タコに含まれるチアミナーゼは、火を通すことで失活します。与えない方がいいことには変わりありませんが、茹ダコなどであれば食べたとしてもチアミナーゼによるビタミンB1欠乏症のリスクは低いです。
ただし、後述する消化の悪さはそのままであるため、猫に食べさせない方が無難です。
2.消化が悪い
タコは人にとってもあまり消化がいい食べ物とはいえません。それは猫にとっても同様です。たとえ加熱したとしても上手く消化できず、嘔吐や下痢を引き起こす子もいます。猫は食べ物をよく噛まずに飲み込む生き物なので、場合によっては胃腸に詰まる懸念もあります。
3.塩分のリスク
市販されているタコの加工品には、塩分も多く含まれています。人間より体が小さい猫は塩分の許容量も少なめです。人間用に加工されたタコ加工品を猫に与えると、塩分過多となってしまい体に悪影響を及ぼす恐れがあります。
4.誤飲したときの対応
万が一、猫がタコを食べてしまった場合、猫に異変が生じないか見守ってあげましょう。なにかしらの異常が確認されたら、できるだけ早く動物病院に連れていって処置を受けさせる必要があります。

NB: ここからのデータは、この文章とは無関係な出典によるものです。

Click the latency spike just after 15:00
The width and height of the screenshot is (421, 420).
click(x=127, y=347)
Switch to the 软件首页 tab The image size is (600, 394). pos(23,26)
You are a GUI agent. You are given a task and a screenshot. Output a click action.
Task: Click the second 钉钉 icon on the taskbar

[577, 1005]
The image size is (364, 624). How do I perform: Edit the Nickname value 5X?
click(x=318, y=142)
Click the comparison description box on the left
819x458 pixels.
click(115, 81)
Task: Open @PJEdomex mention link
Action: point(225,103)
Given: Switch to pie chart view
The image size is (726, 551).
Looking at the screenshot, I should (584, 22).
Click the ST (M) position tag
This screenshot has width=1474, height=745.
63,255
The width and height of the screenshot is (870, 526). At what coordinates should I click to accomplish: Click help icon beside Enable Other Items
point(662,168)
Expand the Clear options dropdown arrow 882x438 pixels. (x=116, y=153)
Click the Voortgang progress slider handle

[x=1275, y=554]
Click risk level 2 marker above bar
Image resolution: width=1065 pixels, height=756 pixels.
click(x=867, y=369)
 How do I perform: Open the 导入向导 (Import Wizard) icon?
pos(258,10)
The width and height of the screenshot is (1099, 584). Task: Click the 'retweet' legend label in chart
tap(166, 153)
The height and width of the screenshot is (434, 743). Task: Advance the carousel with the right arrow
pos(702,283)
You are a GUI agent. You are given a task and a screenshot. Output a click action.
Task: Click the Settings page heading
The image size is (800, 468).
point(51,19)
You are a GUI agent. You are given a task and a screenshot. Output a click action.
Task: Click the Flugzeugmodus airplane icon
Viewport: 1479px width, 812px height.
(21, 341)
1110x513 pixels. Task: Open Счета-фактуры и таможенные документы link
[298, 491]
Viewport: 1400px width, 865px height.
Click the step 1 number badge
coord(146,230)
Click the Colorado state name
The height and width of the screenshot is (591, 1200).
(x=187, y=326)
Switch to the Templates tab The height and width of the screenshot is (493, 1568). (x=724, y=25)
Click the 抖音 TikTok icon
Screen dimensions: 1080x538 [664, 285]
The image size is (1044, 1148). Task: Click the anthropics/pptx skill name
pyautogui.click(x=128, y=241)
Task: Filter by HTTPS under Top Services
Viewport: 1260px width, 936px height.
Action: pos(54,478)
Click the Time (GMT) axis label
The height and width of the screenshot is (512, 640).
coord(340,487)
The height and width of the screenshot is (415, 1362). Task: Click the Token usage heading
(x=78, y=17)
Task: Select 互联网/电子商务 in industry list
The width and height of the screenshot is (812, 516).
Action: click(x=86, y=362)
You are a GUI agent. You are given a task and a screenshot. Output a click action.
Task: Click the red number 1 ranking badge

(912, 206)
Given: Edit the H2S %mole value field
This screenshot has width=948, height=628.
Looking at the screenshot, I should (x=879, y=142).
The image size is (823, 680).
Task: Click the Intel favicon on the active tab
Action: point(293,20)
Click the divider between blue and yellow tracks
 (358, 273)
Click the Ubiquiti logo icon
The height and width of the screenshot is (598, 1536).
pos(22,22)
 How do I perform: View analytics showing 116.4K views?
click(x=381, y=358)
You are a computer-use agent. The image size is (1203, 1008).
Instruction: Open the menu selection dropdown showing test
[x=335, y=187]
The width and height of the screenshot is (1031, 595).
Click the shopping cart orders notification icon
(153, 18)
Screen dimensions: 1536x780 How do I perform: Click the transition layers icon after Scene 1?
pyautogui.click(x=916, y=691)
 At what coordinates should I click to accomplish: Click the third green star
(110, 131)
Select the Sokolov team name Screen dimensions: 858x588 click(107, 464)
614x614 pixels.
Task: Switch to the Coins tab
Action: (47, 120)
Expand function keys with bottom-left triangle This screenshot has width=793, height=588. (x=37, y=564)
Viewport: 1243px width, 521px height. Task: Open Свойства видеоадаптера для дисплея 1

ここで注意したいのは、飼い主さんが無理矢理、猫を吐かせるなど民間治療を施すこと。猫の消化器官を傷つける恐れがあり、状況が悪化する可能性が高いです。応急処置よりも動物病院への搬送を優先しましょう。
まとめ
猫は魚介類が好きそうなイメージが強く、飼い主さんのお刺身を食べたがる子もいます。しかし、魚介類の中には今回のタコのように猫に対して思わぬ被害をもたらす食材も少なくありません。
猫と人間では、食べられる・有害となる物の種類と量は異なります。基本的には猫にはキャットフードなど専用の食べ物を用意してあげましょう。